“No vendemos nada”

Mucha ropa y pocas ventas. Margarita es trabajadora y referente de los feriantes del predio ubicado en La Rioja 70.

Los feriantes de los predios asignados a los ex manteros de Once denuncian una situación desesperante por la caída de las ventas. El Gobierno porteño no ofrece soluciones e impide que los vendedores busquen otras alternativas.

Margarita despliega las últimas pilchas que le faltan para terminar de desplegar su puesto del predio de La Rioja 70 y no pierde vista a sus hijos que corretean por los pasillos. Mientras cuelga una percha con un pullover, se alegra al notar la llegada de un equipo de periodistas.

La feriante llegó apurada para intentar vender algo en las últimas horas del día, algo que es complicado desde hace tres años, cuando se inauguró el predio, pero ahora se agravó por la crisis provocada con las últimas devaluaciones.
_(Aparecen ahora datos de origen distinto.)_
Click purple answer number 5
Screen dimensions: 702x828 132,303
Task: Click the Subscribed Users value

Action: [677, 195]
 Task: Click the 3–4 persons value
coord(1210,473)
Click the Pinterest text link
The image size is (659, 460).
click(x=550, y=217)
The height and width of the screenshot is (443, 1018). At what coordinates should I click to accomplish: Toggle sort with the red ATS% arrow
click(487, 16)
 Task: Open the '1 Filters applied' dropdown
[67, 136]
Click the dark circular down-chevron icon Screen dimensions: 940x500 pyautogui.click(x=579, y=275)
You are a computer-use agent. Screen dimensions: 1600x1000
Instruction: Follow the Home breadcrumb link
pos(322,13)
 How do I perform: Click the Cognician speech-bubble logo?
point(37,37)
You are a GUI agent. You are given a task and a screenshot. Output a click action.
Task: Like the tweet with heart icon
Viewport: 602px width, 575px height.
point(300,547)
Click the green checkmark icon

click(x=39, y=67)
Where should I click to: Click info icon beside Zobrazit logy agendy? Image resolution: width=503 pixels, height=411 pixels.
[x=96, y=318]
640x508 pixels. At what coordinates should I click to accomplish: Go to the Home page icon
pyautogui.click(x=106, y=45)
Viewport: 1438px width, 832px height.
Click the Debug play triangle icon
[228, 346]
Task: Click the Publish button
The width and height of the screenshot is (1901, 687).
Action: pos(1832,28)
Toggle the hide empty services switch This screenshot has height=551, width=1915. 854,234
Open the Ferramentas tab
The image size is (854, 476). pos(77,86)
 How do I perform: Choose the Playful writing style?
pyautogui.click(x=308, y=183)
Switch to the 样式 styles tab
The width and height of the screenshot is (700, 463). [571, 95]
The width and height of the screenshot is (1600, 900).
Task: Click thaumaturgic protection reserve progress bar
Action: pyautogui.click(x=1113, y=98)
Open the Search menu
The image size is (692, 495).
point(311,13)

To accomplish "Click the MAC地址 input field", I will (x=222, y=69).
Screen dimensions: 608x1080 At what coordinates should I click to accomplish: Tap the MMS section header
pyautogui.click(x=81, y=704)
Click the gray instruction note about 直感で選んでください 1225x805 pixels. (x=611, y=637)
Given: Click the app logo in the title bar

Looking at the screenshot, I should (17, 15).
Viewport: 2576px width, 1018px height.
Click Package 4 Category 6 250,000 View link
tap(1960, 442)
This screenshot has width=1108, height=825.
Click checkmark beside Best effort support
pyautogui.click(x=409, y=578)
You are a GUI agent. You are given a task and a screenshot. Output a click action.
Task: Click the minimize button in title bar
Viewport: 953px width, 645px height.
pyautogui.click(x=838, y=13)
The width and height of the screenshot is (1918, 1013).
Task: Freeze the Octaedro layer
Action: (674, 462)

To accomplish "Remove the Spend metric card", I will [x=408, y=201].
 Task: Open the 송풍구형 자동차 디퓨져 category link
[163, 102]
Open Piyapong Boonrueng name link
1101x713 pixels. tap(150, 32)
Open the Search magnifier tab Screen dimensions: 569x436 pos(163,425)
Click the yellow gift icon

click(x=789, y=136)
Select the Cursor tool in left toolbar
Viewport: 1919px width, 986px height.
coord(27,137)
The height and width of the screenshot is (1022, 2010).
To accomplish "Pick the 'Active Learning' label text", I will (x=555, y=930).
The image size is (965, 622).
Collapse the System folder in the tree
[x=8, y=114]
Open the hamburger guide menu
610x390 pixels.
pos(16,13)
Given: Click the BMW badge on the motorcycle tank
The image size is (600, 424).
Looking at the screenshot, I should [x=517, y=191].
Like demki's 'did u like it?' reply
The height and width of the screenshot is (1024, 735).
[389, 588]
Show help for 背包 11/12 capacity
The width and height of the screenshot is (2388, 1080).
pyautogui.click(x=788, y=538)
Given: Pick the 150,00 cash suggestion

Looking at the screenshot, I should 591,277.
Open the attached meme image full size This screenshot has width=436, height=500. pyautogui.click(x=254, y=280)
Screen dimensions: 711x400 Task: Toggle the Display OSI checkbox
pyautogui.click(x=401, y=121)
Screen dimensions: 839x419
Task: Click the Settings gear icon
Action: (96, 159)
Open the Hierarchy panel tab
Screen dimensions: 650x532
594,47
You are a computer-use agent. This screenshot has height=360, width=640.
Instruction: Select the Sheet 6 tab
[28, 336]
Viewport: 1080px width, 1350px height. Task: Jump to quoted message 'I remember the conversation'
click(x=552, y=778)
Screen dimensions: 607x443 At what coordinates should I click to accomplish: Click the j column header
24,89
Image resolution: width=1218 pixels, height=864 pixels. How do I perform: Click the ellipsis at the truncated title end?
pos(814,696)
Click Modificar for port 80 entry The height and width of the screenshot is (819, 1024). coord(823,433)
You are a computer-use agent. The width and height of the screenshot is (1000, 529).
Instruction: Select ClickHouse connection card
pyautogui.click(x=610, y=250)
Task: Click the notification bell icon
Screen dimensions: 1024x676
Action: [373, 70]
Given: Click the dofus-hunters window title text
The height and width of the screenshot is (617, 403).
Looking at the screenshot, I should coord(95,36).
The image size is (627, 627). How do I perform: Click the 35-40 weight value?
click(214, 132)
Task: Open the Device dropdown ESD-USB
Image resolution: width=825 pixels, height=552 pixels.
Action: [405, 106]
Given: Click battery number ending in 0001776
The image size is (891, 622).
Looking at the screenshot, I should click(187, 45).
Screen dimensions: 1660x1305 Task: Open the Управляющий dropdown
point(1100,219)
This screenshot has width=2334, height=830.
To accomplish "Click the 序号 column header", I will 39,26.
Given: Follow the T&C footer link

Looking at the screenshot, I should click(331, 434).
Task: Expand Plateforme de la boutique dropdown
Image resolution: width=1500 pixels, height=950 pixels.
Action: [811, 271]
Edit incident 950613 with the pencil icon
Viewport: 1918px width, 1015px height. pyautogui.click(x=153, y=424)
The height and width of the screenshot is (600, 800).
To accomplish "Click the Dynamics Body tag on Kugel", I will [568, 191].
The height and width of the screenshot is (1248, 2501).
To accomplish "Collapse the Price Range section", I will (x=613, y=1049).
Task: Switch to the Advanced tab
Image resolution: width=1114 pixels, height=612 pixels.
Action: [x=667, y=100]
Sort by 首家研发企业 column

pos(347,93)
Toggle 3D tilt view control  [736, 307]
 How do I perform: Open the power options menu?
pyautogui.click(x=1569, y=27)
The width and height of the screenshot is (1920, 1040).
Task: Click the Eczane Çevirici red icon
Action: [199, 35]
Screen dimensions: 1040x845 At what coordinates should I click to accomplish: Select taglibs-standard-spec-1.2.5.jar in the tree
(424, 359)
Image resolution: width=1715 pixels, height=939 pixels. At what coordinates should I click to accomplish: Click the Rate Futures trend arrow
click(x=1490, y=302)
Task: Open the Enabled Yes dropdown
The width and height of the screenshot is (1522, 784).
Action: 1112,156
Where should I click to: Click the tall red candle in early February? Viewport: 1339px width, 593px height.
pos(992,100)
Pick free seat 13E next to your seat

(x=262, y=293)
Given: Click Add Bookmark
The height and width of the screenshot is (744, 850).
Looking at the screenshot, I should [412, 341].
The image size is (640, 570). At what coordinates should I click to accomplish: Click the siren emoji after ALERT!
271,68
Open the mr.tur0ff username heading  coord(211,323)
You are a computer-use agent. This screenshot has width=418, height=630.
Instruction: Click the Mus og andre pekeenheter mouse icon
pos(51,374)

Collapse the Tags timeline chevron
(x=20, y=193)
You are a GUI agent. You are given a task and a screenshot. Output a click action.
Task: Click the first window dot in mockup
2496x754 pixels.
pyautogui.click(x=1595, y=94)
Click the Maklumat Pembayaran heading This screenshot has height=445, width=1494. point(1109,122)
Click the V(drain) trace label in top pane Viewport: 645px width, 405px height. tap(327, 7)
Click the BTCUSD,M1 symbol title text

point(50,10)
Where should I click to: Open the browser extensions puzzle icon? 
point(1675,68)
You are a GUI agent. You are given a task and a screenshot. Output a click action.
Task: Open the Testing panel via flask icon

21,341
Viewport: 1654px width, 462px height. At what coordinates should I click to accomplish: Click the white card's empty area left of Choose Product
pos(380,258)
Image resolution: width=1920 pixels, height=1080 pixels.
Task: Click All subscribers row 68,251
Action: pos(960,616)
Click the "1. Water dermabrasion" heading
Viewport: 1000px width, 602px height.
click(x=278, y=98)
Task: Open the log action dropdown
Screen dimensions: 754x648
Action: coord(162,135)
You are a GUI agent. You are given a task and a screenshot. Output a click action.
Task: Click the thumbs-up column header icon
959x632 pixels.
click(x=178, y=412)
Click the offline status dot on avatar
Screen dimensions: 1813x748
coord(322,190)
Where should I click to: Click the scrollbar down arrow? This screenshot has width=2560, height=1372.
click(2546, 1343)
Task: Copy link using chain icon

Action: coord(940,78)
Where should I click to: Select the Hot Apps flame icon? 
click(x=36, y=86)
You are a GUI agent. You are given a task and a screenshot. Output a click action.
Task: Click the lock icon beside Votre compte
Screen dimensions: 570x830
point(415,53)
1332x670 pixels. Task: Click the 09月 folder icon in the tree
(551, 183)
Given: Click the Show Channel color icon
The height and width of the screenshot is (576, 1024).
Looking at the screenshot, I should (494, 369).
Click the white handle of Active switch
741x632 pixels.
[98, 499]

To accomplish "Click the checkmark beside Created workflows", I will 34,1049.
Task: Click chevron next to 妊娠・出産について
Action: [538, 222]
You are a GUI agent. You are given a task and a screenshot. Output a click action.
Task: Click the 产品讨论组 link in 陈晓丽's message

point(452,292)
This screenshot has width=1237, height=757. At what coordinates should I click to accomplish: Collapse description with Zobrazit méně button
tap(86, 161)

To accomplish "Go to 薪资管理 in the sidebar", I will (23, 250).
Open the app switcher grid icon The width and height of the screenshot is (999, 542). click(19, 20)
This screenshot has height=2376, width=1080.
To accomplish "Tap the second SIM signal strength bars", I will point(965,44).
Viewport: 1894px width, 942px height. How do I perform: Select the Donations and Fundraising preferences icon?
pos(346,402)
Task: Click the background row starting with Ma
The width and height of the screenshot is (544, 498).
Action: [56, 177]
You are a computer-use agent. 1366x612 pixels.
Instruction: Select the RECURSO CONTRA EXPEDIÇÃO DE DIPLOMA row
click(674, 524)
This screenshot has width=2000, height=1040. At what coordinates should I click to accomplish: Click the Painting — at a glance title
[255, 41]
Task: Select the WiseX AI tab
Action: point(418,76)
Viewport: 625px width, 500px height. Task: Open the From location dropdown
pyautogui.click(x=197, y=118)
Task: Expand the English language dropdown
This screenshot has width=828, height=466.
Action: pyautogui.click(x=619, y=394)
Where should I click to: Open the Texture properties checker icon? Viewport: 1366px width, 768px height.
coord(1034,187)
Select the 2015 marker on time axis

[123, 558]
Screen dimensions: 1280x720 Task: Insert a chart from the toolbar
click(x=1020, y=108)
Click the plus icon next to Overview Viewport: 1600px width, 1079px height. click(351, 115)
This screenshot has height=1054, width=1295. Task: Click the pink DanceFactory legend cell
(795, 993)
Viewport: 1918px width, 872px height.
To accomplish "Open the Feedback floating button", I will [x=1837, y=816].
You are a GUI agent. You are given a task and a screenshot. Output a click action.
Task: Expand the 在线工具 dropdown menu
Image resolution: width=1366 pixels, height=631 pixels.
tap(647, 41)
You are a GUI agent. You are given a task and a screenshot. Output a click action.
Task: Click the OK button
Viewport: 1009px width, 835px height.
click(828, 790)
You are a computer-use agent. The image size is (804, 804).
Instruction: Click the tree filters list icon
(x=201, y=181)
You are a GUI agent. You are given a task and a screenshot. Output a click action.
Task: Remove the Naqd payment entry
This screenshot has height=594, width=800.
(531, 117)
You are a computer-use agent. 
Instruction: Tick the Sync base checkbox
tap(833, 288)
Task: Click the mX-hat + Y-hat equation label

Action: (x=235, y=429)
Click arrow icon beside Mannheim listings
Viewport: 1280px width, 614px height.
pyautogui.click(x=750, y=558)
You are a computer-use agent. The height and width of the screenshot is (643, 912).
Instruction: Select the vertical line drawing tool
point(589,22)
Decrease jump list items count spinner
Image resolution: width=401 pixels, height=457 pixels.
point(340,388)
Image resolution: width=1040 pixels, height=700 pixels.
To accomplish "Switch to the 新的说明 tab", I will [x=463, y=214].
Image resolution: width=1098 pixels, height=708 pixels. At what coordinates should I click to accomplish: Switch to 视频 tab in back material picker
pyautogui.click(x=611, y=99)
Los predios surgieron como una solución a los graves problemas de convivencia vecinal que provocó la venta ambulante. El Ejecutivo porteño desalojó a los manteros con un operativo policial, luego les propuso que se inscriban en un registro y les brindó un curso junto a la CAME.

La jugada del oficialismo culminó con la construcción de dos ferias para que se instalen los vendedores. Los espacios no alcanzaron para responder a la cantidad de personas que necesitaban ofrecer sus productos.

Los que quedaron afueran se las ingeniaron para seguir con la venta callejera. La crisis y el crecimiento del desempleo provocaron la llegada de nuevos vendedores. La solución del Ejecutivo para liberar el espacio público de Once nunca funcionó. 

Los predios ni dieron respuesta porque ubicados en zonas de baja circulación y no fueron promocionados, ni estimulados por el Ministerio de Ambiente y Espacio Público. 

El Gobierno de la Ciudad no destina presupuesto para compensar la falta de ventas en las ferias, pero sí ejerce un dispositivo de control. Los inspectores recorren los puestos con una planilla y los ex manteros están obligados a dar el presente tres veces al día. Si no cumplen con un presentismo del 75 %, son expulsados. 

Margarita garantizó la apertura su puesto durante dos años, pero el contexto económico la empujó a buscar alternativas para sostener un ingreso que le permita mantener a sus diez hijos. 

“La gente tiene que vender y a veces sale a la calle, pero lamentablemente hay mucha represión”, cuenta la vendedora. Cada semana se registran detenciones, golpes, maltratos y confiscación de mercadería.

Muchos de los feriantes de los predios de La Rioja y de Perón están organizados en la CTEP. Esto les permite ser parte del derecho al salario social complementario que perciben los integrantes de las organizaciones sociales, representa un monto de $7500 por persona. “Tratamos de tapar un poquito lo que no se puede tener”, dice Margarita

También se ayuda con ollas populares semanales y se intenta hacer una colaboración especial con los abuelos, mediante la asignación de bolsones de verdura.